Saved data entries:
══════

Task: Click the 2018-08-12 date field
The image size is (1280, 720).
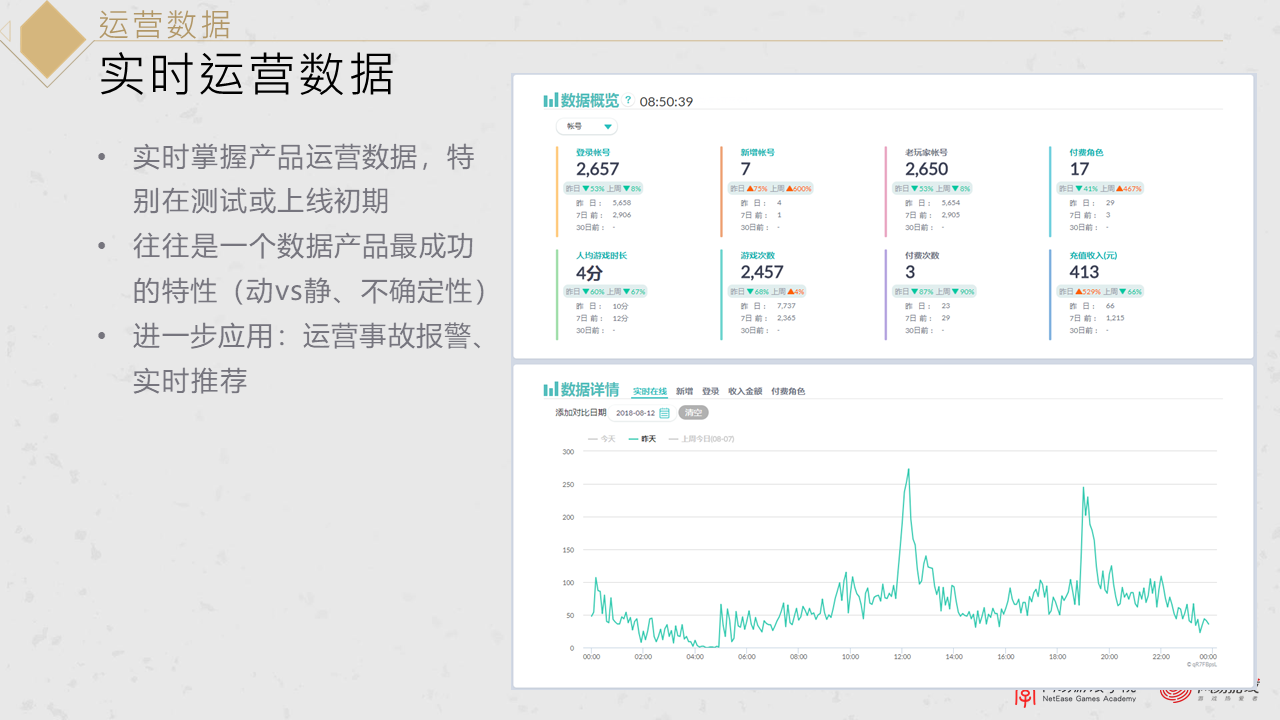Action: pos(635,413)
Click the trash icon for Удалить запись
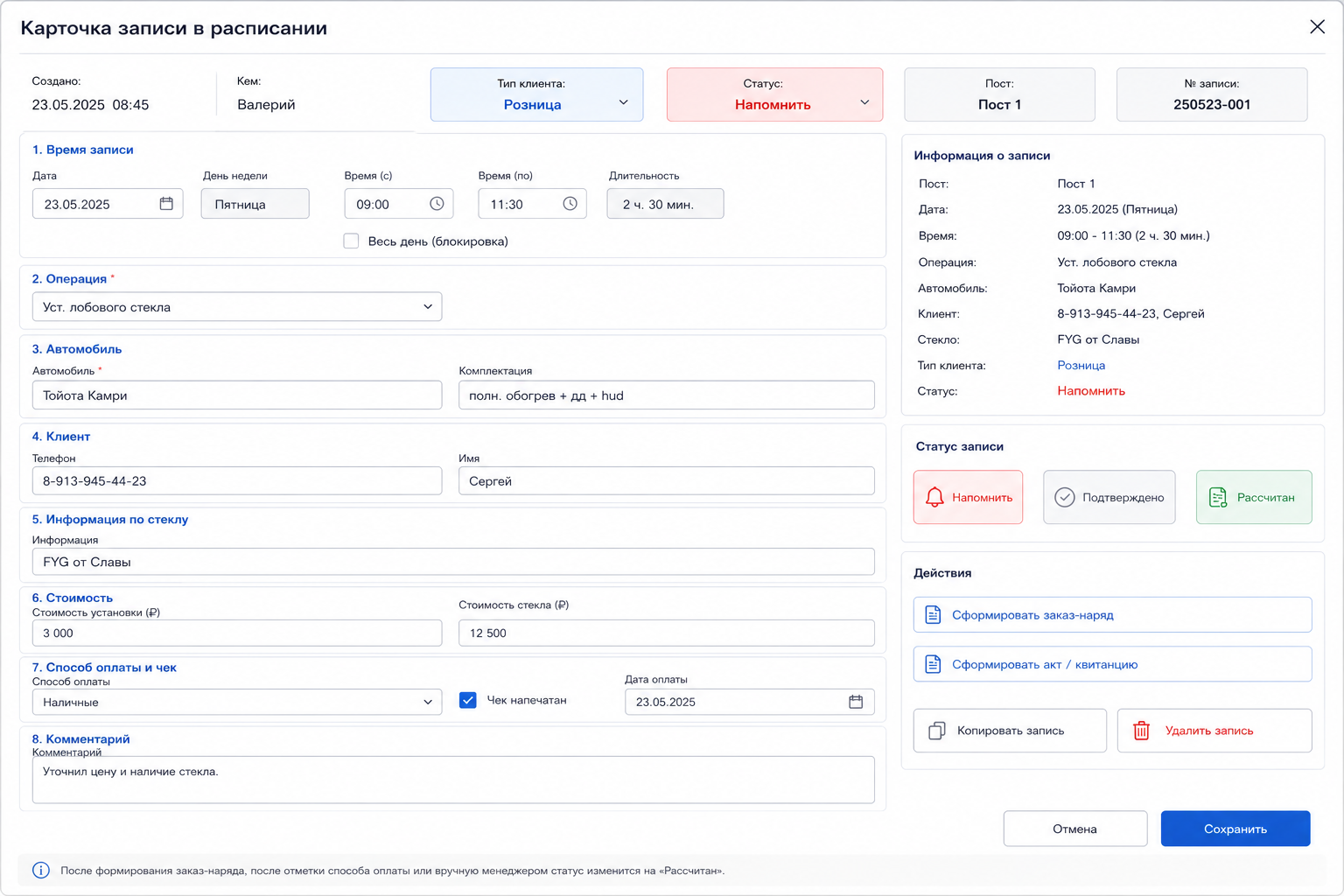This screenshot has height=896, width=1344. coord(1141,731)

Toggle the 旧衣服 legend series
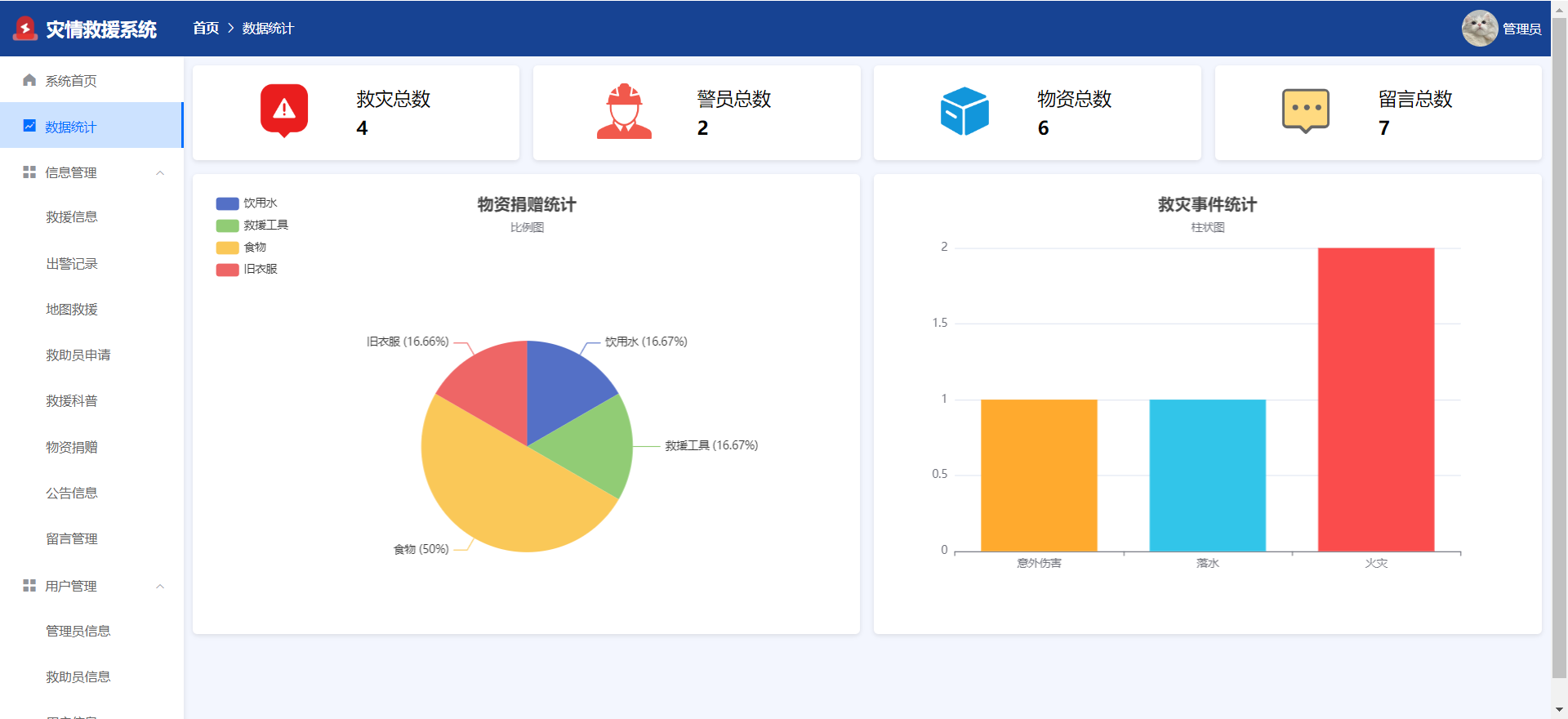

══════

Work request
Repeat every record above exactly, except the pictures.

Exercise result
Task: Click the 2018-08-12 date field
The image size is (1280, 720).
Action: pos(635,413)
Click the trash icon for Удалить запись
This screenshot has height=896, width=1344. coord(1141,731)

Toggle the 旧衣服 legend series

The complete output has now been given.